Could you humour me for a moment, and try the exercise with one of the
192.168... networks, with the same sized subnet?

I've seen this kind of behaviour a very long time ago, and I can't
really believe it is still happening, but...

-- 
Joe



Re: ifconfig network resolution (Re: pointers to material for using netbook's wireless as access point)

2017-06-10 Thread Joel Rees
Sorry my typing is so lame.

On Sat, Jun 10, 2017 at 10:57 AM, Joel Rees  wrote:
> Experimenting from the command line, I find myself puzzled about the
> arguments for ifconfig.
>
> Reading the manual, it would appear that the arguments for ifconfig
> should be something like this:
>
> ifconfig eth0 netmask 255.255.255.224 netmask 255.255.255.224
> broadcast 10.19.23.223 10.19.23.94

   sudo ifconfig eth0 netmask 255.255.255.224 broadcast 10.19.23.223
10.19.23.194

> But the command returns with
>
> SIOCSIFNETMASK: Can't allocate this address.
> SIOCSIFBRDADDR: Can't allocate this address.
>
> If I repeat the command, it gives no errors, but the netmask and
> broadcast address end up full class A (255.0.0.0 and 10.255.255.255).
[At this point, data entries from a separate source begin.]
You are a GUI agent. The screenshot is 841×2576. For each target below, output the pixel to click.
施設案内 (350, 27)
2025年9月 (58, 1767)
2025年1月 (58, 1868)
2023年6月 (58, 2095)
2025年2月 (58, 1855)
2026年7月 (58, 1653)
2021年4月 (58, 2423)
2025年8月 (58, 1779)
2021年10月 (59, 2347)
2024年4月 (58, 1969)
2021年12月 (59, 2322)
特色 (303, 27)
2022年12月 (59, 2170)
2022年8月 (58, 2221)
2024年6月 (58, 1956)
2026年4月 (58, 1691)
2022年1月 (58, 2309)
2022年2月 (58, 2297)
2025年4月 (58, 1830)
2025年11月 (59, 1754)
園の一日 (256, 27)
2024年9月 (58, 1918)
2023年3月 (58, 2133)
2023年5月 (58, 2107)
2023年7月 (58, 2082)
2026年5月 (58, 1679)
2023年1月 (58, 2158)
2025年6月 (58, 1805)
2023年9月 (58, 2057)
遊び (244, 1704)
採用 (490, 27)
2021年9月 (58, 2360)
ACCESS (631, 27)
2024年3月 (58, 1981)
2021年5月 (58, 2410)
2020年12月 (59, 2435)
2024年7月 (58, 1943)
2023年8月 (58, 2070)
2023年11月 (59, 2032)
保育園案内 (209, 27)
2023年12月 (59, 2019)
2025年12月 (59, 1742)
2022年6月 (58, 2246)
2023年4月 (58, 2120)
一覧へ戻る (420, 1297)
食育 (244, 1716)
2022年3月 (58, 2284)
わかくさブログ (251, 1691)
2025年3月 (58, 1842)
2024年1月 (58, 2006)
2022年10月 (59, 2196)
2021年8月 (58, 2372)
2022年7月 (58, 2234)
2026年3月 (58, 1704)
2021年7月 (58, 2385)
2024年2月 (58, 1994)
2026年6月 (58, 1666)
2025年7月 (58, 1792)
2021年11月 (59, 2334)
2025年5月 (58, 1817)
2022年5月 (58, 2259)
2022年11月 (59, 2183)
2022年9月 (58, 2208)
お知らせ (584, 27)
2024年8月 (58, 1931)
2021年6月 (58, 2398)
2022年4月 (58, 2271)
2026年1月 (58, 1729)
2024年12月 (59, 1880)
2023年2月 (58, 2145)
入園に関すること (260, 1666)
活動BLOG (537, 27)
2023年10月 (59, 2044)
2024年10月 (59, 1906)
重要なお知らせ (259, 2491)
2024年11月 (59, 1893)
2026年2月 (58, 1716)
But if I repeat it often enough (with legitimate parameters), it seems to
decide to believe me, and sets the nic to the requested netmask and
broadcast address.

Once or twice may have been bad parameters, but I have just hit the
up arrow and it goes ahead and sets the parameters to what I said on
the second try.

> Anyone have an idea what's happening?

-- 
Joel Rees

One of these days I'll get someone to pay me
to design a language that combines the best of Forth and C.
Then I'll be able to leap wide instruction sets with a single #ifdef,
run faster than a speeding infinite loop with a #define,
and stop all integer size bugs with my bare cast.